Para comparação, a universidade tem 90 mil alunos no ensino regular (graduação e mestrado). Os cursos pagos correspondem a mais da metade (59%) das ofertas de extensão na USP.
Entram na lista especialização lato-sensu (os quais incluem MBAs), além de atualização, difusão e práticas profissionalizantes. Neste ano, só até julho, havia 719 cursos em andamento.
A Adusp (associação de docentes) diz que a cobrança fere o princípio constitucional de gratuidade no ensino superior. "Não existe nenhuma brecha legal, muito menos moral ou ética para que a USP tenha curso pago", diz Ciro Correia, presidente da Adusp.
Para ele, há conflito de interesses no convênio com fundações criadas por docentes, mas privadas, e que ofertam cursos com "certificado USP."
Já a pró-reitora de extensão, Maria Arminda Arruda, nega ilegalidade e falta de controle sobre a criação de cursos.
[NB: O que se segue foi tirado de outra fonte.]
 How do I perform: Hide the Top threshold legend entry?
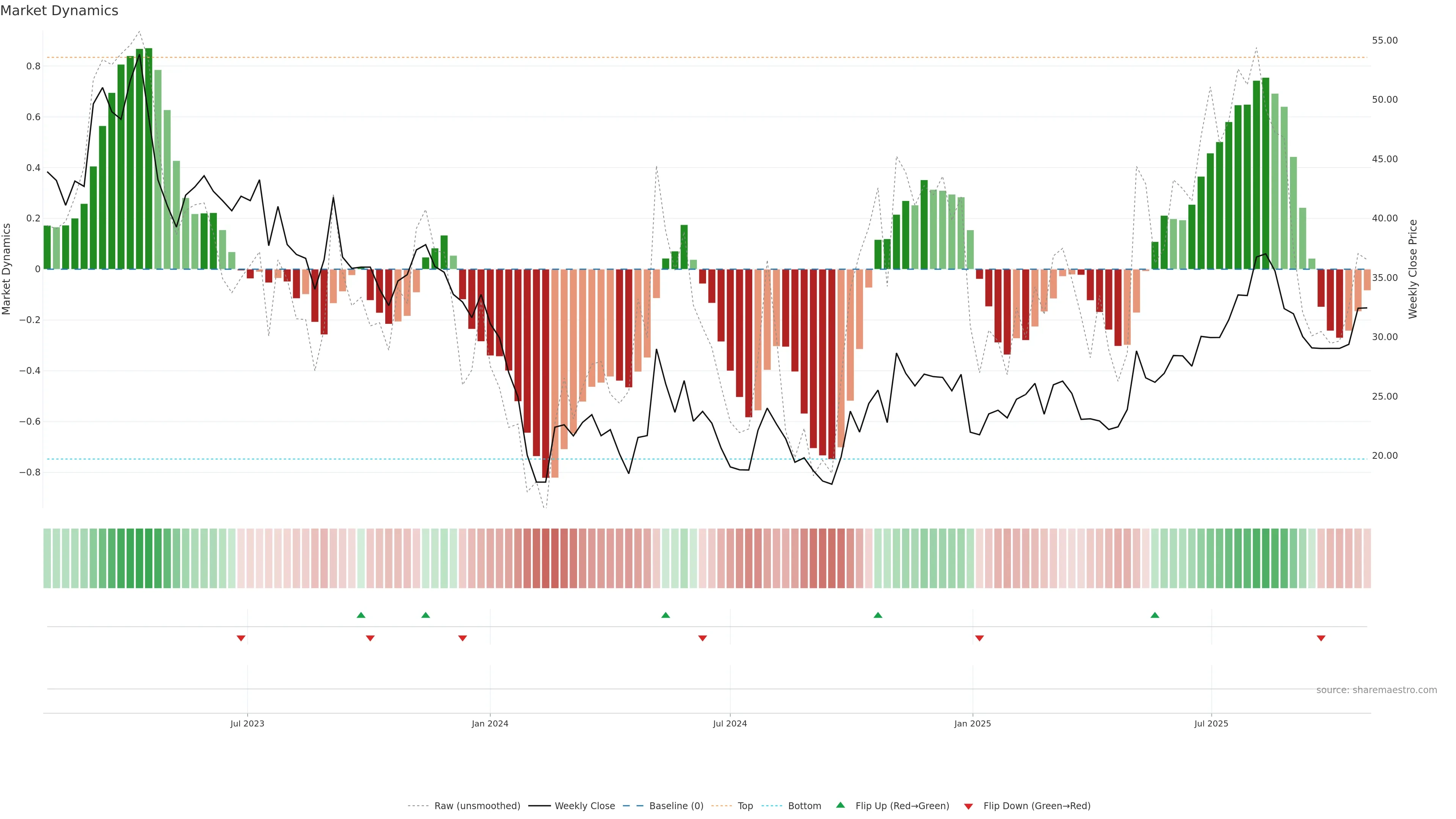point(745,806)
Diz que a oferta atende a demandas de mercado.
"A construção da USP é também um projeto para a sociedade. Não quer dizer que ela seja privatizada", diz.
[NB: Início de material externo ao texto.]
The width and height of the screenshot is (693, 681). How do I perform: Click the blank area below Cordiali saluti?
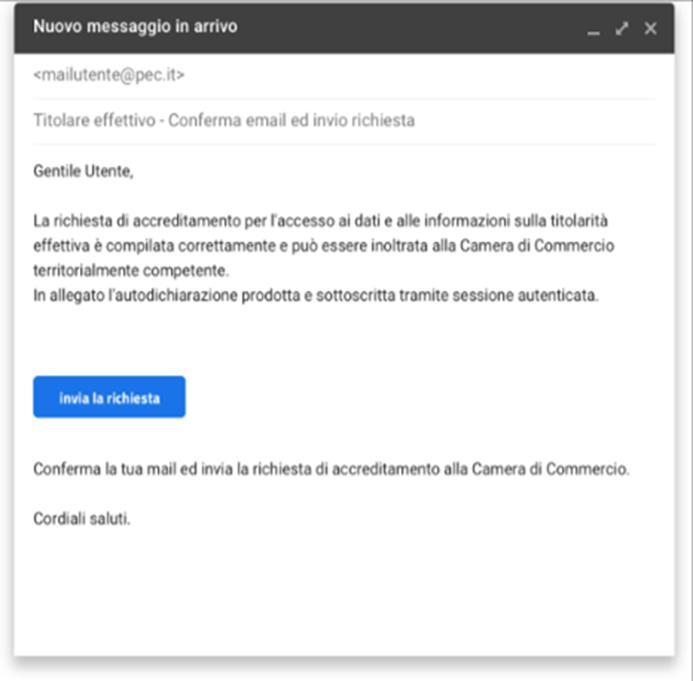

A arrecadação dos cursos também gera debate na universidade, que passa por uma crise financeira. Apenas 5% do valor obtido vai para os cofres da USP. O restante é usado para pagar professores.
De 2010 a 2013, o valor recebido pela USP passou de R$ 2,5 milhões para R$ 4,5 milhões. A USP não informou o total movimentado.
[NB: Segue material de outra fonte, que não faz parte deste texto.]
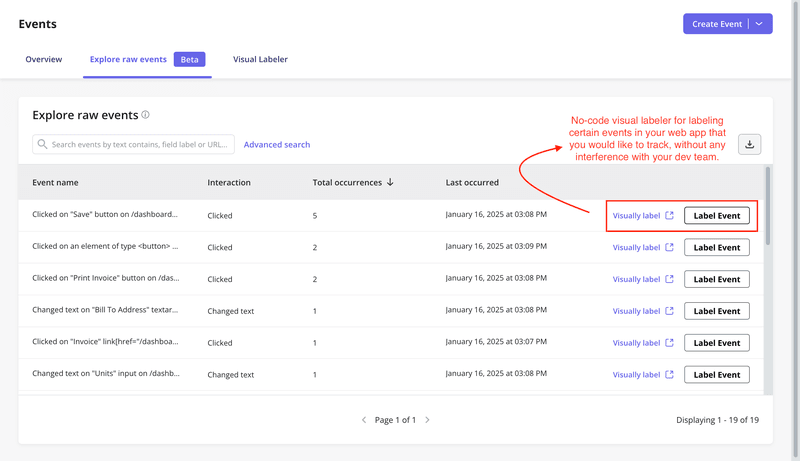Click Label Event for Save button row
Viewport: 800px width, 461px height.
point(716,215)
Arruda diz que o dinheiro ajuda a financiar projetos sociais e a ida de alunos e de docentes a congressos.
A maior parte dos cursos é de especialização –47%. Os valores variam por duração e área. Gestão de Projetos, o mais procurado da Politécnica, custa R$ 32.400, divididos em 24 parcelas de R$ 1.350.
O professor Marcelo Pessôa, da Fundação Vanzolini, instituição que mantém nove cursos ligados à Poli, defende a cobrança. "Não tenho a mínima dúvida de que deve ser pago", diz.
Para o professor da USP, Renato Janine Ribeiro, alguns cursos pagos, como de idiomas, deveriam ser gratuitos. "É difícil se formar sem domínio de uma língua estrangeira e informática."
Discussão sobre cobrança chega à Justiça
O debate sobre a cobrança por cursos de extensão se repete em outras universidades públicas do país e já chegou à esfera judicial.
Em São Paulo, o Ministério Público abriu uma ação para investigar a oferta de um curso de mandarim por uma instituição privada dentro da Unesp Guaratinguetá –sem que a universidade, contudo, recebesse repasses.
Debate semelhante ocorre no âmbito federal, onde já há decisões contrárias à cobrança. Em fevereiro, o Tribunal Regional Federal da 1ª Região decidiu que era "ilegítima" a mensalidade de uma pós-graduação lato sensu na Universidade Federal de Goiás, após pedido de uma aluna.
Um recurso de outra ação, mas sobre o mesmo tema, aguarda análise no Supremo Tribunal Federal.
Há também casos na esfera extrajudicial. Em 2007, o Ministério Público Federal recomendou o fim da cobrança por cursos na Unifesp.
A discussão terminou somente após um acordo em 2013. A partir daí, a universidade passou a oferecer bolsas para 50% das vagas.
Hoje, não há regulamentação específica sobre o tema no país. O Conselho Nacional de Educação pretende finalizar a elaboração um marco regulatório sobre esses cursos até o final deste ano.
Até lá, cabe a cada universidade decidir se irá ou não abrir cursos pagos.